The people of today's world are born into a system where nearly every interaction is transactional, if not expressly monetary. We express almost every idea in terms of what is invested versus what is earned back. Society is consumed by the notion that a person's social value is equivalent to their financial net worth. We assume that nothing exists that cannot be expressed by an economic equation of some sort. Our governments are not only beholden to but for the most part consist of crony Capitalists whose only interest in the welfare of the people is their value as a repository of exploitable labor.
Worse, we have lost almost all concept of the proletariat or "working class" except as a badge of some kind of perverted pride in "hard work". People in general who are exploited by wage labor or otherwise beholden to employers for the bare necessities of life tend not to think of themselves as such. We count ourselves lucky if we manage to find enough work to be able to feed ourselves and our families. We take it for granted that we will continue working until we die; that it is our lot in life to be exploited for the whole of our existence, even if we refuse to admit to ourselves that it is exploitation we are talking about. Ideas like "revolution" never even enter the minds of most people. Revolution would threaten what little security they have, no matter how fleeting or illusory that security is.
Ultimately, we cannot depend upon working class to save itself from this system. It is too deeply conditioned against its own self-interest to even consider such a "radical" course of action. People are indoctrinated from an early age to take some "rights" for granted that really make no sense if we think about them, and they have been conditioned to automatically reject anything with the word "Communism" attached to it. And that isn't surprising. A society ruled by the Bourgeoisie must institutionalize hatred for the Proletariat for its own survival.
What that means is that there will never be a critical mass of support for an outright Communist agenda in the West, and especially not in America, until the failures of Capitalism are so obvious and so severe that no one can deny it any more. Unfortunately, by that time, we will be out of time ecologically and Fascism will have completely enclosed Western civilization in its iron grasp anyway.

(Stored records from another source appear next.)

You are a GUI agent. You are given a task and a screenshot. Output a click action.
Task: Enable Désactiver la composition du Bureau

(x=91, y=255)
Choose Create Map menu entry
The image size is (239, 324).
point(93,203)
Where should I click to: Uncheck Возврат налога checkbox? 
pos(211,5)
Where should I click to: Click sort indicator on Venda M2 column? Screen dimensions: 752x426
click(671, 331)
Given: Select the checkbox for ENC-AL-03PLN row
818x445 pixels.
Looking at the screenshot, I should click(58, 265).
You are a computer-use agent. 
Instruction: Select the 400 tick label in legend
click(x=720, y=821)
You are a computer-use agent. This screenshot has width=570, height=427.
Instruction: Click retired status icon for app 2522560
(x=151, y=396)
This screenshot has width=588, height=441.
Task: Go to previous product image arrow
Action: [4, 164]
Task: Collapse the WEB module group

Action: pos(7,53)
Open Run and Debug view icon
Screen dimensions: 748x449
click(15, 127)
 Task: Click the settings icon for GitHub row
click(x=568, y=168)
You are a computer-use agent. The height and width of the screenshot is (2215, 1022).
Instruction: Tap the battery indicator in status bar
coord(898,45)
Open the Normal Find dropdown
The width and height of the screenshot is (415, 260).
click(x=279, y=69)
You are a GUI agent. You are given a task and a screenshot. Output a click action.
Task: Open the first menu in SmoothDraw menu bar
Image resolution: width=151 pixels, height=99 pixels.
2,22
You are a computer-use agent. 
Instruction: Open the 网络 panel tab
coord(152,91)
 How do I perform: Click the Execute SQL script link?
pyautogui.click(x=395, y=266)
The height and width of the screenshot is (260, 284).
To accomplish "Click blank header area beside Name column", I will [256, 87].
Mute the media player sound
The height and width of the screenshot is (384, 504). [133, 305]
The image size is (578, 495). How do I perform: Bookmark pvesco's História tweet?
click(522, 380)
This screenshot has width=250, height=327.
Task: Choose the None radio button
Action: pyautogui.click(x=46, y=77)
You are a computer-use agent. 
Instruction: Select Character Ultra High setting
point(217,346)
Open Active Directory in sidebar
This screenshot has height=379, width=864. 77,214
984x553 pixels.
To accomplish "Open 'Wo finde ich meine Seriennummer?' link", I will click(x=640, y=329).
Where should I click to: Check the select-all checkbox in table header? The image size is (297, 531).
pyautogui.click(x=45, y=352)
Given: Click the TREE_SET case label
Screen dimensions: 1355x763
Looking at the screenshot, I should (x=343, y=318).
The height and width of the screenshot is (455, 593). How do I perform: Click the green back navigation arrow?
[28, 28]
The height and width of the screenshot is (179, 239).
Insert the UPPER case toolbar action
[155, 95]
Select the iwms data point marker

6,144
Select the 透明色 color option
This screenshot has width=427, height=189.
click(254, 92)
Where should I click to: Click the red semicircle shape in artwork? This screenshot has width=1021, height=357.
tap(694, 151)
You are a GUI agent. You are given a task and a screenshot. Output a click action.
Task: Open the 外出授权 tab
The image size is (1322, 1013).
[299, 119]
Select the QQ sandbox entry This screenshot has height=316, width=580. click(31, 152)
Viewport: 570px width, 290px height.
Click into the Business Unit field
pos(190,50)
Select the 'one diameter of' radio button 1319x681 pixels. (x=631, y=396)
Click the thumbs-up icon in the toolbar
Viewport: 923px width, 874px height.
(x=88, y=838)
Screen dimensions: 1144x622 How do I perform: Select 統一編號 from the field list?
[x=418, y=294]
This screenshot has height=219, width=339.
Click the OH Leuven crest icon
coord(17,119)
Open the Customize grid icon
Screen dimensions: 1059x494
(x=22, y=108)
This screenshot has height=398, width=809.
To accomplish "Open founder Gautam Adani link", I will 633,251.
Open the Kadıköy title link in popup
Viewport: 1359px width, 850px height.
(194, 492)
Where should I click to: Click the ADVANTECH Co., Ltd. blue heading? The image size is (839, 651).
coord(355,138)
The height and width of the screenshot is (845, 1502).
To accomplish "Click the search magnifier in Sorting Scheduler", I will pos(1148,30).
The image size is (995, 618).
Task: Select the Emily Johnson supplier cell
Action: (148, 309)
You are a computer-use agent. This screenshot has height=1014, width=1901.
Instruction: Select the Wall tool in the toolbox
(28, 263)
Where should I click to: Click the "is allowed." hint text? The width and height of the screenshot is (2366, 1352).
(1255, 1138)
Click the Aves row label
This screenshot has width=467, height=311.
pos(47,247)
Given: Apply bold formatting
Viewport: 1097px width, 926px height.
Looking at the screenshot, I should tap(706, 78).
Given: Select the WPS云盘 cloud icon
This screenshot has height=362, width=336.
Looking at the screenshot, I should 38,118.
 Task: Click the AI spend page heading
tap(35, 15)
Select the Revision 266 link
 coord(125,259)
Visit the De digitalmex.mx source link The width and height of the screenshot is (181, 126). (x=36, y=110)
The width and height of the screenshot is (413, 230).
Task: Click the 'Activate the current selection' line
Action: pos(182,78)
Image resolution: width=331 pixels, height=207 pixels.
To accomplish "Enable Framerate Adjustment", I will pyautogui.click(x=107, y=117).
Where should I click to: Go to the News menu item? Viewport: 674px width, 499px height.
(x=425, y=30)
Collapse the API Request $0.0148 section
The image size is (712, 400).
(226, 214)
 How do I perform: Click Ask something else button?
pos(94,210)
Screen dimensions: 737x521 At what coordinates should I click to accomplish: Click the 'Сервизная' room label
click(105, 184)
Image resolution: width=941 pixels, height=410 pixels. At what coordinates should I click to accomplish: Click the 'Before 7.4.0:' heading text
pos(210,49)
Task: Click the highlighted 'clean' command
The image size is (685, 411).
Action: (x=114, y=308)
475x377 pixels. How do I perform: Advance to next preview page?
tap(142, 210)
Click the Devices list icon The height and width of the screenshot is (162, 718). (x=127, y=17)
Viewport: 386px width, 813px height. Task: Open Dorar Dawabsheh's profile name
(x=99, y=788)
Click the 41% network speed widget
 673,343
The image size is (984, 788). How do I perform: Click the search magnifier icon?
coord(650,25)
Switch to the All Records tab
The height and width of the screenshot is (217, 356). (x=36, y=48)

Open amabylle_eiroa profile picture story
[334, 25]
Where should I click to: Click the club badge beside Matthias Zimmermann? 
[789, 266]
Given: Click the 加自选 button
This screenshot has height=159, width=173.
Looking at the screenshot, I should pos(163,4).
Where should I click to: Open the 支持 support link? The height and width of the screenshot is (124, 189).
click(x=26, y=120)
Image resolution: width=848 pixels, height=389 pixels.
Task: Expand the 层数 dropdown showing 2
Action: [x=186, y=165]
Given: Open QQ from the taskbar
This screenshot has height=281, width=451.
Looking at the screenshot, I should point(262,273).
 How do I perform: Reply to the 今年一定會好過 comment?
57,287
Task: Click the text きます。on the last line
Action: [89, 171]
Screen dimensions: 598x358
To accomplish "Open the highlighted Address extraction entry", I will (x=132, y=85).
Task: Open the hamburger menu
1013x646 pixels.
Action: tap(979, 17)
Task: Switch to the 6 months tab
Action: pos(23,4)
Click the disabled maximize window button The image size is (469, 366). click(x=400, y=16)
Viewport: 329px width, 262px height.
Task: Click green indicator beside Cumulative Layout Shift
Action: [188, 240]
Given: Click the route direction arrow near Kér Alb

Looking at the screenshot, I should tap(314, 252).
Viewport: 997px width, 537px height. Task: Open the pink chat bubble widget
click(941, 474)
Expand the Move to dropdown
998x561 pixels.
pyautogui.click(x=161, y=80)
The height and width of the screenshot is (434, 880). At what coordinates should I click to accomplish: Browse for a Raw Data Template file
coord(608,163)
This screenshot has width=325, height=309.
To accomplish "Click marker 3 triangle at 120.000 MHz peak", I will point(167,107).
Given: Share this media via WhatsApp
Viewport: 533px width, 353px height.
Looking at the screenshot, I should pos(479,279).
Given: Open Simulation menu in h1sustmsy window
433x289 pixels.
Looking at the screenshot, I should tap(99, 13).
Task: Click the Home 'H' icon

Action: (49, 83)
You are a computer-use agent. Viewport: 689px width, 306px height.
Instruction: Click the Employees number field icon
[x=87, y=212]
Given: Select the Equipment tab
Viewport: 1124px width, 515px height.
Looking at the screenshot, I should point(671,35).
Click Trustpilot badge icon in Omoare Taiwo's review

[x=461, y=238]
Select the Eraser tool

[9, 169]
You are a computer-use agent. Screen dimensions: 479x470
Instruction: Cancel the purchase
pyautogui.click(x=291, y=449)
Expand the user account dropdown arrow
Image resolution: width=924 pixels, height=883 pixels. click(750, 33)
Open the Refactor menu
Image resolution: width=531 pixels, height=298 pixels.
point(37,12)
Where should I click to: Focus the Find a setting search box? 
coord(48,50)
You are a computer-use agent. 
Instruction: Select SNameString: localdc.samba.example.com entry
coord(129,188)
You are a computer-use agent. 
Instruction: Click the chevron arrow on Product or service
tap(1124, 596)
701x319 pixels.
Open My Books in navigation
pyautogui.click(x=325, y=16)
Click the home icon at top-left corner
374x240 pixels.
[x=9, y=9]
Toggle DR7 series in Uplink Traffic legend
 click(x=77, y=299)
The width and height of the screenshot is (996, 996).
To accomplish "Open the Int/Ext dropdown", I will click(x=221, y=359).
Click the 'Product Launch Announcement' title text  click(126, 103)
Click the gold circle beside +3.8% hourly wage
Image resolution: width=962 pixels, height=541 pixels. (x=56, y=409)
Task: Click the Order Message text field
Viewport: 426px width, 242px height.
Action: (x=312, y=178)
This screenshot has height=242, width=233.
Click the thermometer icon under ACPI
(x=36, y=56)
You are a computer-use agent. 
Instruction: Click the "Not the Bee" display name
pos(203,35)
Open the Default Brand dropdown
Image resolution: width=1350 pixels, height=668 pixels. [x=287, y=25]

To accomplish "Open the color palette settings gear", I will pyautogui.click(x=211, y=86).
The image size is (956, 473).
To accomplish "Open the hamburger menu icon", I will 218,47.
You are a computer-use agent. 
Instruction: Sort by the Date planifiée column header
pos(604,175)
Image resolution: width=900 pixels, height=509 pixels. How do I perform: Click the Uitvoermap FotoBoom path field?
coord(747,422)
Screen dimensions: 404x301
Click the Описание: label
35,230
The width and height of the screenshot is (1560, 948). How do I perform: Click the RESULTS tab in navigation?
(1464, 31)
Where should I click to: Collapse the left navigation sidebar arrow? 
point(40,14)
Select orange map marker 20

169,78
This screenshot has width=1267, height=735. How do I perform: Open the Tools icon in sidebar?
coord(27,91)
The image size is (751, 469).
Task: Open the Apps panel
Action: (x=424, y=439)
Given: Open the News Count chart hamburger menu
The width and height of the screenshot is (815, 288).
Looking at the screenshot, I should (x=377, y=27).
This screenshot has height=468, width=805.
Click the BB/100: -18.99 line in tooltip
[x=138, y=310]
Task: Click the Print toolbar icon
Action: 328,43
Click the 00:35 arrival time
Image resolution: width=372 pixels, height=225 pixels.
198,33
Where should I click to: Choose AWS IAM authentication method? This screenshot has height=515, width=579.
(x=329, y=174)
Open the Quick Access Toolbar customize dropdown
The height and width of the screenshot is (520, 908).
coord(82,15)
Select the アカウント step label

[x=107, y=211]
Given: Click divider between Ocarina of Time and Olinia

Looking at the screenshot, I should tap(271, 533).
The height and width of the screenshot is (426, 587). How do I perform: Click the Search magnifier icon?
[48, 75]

Millions of homeless will have been eliminated (one way or another), and whole people will have been relegated to a permanent second- or third-class status based on their racial or sexual identities.
So now we face the urgent question of what to do about this. If we refuse to give up the dream of equality for all people across all the imaginary boundaries between us, then we must act. And if the people will not unite and act with us, then we must act on their behalf.